[Consignes]
(A) Transcrivez, dans le texte sur le parler du Glaude, le passage qui va de « Suite à la publication » à « que le Glaude. ».
(B) Relevez tous les termes marins auxquels le texte sur le parler du Glaude donne une définition.

Suite à la publication de l’article sur les marins de Kousk Eol, parmi les disciples, un élan de protestation s’est fait sentir… Qui osera défier l’autorité suprême et écrire un tissu de bêtises sur notre cher cap’tain ??? Sans aller jusqu’à la mutinerie du Bounty, c’est une action syndicale menée par un collectif de marins en colère1 qui tentera de dresser un portrait le plus objectif possible de celui qu’on appelle Le Glaude.
Le parler « le
Glaude »…
Afin que tout le
monde se comprenne bien sur Kousk Eol, il est important de parler le
même langage… Comprenez bien, le même langage que le Glaude.
Certes, les bases grammaticales se rapprochent du langage marin
classique… En voici quelques exemples :
Prendre un
ris : consiste à réduire la grand-voile parce que le
liston est dans l’eau…
Liston :
Indicateur visuel de gîte qui, une fois immergé, fait penser qu’il
serait bon de prendre un ris…
Code
D : voile virtuelle dont les couleurs fait rêver les
filles. La légende dit que le Code D ne se déroule que lorsque le
vent est quasi nul…
Il ne s’agit pas
là de réécrire le dictionnaire des Glénans, mais plutôt de le
compléter avec les expressions courantes du bord.

[Données fournies]
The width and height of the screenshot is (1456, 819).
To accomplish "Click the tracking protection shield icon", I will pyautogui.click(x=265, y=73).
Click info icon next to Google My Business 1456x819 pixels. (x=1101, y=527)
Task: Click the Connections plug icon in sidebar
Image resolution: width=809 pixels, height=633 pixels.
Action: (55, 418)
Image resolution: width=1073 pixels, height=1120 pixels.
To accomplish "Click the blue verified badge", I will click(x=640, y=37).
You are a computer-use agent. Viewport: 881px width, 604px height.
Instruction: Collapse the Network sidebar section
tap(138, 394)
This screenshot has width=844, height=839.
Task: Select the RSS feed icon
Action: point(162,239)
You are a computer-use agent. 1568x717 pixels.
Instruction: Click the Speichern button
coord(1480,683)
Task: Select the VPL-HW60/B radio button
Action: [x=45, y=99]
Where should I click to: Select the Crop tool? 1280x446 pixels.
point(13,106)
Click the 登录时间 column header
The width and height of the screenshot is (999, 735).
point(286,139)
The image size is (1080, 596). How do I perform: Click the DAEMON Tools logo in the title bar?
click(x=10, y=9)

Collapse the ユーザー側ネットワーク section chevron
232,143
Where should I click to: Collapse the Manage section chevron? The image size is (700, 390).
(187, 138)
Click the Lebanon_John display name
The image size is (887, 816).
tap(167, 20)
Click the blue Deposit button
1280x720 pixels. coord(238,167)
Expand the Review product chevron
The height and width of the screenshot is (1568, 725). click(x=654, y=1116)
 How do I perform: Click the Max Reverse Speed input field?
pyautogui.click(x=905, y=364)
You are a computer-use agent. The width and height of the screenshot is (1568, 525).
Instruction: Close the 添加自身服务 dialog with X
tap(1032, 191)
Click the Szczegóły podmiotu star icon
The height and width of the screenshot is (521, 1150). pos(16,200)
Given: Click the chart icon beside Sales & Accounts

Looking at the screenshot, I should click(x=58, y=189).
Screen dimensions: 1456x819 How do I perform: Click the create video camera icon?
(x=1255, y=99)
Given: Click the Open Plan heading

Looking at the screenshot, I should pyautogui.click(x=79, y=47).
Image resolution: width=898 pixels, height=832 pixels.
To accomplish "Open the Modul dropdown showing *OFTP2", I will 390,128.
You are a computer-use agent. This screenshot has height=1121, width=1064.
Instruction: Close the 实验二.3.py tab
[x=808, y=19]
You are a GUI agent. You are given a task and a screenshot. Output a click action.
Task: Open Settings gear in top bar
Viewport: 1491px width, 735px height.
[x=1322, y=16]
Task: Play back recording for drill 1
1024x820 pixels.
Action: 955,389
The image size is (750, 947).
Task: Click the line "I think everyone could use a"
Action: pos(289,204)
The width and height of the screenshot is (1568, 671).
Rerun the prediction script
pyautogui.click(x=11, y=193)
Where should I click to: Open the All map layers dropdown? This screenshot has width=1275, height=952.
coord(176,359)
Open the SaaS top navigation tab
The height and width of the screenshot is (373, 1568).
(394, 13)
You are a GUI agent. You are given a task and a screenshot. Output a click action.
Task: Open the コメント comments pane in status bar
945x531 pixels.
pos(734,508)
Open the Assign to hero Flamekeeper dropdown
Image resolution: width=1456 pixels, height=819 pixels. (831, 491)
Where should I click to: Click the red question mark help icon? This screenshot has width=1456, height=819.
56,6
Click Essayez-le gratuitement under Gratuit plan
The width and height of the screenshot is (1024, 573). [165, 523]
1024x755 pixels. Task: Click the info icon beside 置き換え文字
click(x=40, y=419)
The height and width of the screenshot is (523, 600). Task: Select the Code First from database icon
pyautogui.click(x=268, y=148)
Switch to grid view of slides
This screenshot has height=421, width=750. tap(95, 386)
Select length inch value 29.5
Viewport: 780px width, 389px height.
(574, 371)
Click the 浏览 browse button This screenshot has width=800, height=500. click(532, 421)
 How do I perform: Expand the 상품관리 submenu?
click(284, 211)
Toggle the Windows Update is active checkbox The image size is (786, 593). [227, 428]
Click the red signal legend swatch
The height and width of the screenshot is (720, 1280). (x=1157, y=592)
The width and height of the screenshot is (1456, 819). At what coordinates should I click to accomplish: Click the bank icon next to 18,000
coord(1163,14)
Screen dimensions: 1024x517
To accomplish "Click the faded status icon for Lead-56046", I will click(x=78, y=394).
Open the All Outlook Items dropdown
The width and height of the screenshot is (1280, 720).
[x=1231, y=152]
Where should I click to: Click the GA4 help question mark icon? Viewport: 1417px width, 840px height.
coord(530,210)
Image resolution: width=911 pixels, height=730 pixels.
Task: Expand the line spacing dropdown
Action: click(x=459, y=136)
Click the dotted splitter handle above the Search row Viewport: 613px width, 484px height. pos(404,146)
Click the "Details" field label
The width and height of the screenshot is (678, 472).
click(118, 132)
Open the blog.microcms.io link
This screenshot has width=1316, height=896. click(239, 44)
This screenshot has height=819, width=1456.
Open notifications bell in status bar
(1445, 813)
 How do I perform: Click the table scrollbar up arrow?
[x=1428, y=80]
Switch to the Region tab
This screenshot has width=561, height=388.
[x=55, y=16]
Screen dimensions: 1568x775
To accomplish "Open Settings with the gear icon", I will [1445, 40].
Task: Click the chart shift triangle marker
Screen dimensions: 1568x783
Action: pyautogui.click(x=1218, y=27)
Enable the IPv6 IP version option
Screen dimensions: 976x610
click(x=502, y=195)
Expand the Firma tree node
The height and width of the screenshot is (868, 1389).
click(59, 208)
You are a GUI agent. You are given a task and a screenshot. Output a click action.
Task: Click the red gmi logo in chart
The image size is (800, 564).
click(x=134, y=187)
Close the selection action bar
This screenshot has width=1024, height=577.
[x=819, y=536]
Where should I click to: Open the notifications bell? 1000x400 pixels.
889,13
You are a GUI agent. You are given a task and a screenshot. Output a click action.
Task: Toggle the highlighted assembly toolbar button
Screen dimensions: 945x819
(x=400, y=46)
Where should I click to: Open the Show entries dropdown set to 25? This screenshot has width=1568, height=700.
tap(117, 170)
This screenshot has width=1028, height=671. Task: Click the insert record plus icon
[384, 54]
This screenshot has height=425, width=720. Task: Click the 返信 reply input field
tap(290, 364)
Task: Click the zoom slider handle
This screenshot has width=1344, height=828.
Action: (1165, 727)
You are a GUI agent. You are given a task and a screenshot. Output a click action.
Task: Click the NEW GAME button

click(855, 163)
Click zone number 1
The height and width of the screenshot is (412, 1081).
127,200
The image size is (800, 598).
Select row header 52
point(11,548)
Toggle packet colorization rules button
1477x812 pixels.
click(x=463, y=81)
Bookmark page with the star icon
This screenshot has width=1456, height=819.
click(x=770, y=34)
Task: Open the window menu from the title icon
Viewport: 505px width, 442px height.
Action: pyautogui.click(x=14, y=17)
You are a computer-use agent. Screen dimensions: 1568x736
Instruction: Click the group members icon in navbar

[Réponses rédigées]
(A)
Suite à la publication de l’article sur les marins de Kousk Eol, parmi les disciples, un élan de protestation s’est fait sentir… Qui osera défier l’autorité suprême et écrire un tissu de bêtises sur notre cher cap’tain ??? Sans aller jusqu’à la mutinerie du Bounty, c’est une action syndicale menée par un collectif de marins en colère1 qui tentera de dresser un portrait le plus objectif possible de celui qu’on appelle Le Glaude.
Le parler « le
Glaude »…
Afin que tout le
monde se comprenne bien sur Kousk Eol, il est important de parler le
même langage… Comprenez bien, le même langage que le Glaude.

(B)
- Prendre un ris
- Liston
- Code D